ABOUT THIS TASK — Select, from the material below, each line with "agent" in it.

DATASET RECORDS —
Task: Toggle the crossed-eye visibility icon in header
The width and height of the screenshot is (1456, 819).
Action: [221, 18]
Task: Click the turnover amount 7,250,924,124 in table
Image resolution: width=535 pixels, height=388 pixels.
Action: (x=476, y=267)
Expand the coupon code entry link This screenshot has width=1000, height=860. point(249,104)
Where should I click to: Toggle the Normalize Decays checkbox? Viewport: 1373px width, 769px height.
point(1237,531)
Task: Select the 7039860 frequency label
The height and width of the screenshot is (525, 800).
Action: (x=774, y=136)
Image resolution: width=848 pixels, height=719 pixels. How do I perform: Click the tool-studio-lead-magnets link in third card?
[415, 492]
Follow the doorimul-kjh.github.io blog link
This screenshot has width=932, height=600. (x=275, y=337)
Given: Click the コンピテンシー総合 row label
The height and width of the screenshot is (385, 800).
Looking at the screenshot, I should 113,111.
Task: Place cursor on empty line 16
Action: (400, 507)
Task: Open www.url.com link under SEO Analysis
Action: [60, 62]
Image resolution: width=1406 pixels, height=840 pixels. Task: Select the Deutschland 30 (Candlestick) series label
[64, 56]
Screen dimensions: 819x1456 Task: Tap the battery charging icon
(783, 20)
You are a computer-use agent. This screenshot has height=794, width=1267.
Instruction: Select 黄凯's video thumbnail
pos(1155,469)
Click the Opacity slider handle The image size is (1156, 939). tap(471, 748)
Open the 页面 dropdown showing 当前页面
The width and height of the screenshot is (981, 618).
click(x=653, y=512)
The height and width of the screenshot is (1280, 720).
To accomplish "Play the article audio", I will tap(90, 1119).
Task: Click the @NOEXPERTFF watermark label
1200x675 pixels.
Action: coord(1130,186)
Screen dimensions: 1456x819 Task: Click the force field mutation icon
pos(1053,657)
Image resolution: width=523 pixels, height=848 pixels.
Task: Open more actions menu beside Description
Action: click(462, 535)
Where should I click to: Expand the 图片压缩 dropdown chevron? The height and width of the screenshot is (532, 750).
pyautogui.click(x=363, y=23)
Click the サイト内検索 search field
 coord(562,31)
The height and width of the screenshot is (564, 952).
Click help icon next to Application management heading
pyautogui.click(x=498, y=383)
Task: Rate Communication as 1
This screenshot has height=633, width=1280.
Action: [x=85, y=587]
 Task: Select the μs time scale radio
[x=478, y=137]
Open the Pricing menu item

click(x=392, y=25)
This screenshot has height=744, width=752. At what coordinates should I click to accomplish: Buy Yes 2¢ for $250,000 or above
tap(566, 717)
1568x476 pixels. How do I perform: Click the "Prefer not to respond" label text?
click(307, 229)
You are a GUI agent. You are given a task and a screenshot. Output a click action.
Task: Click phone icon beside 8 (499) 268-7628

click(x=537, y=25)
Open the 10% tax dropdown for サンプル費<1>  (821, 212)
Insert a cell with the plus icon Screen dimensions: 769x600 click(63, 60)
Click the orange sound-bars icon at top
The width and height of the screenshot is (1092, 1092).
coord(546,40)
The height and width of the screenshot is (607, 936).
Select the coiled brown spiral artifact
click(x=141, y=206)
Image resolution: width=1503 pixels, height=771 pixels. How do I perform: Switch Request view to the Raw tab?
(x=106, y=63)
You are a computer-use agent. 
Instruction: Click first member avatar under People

TASK SOLUTION —
You are a computer-use agent. This screenshot has height=794, width=1267.
You are a GUI agent. You are given a task and a screenshot. Output a click action.
You are a computer-use agent. 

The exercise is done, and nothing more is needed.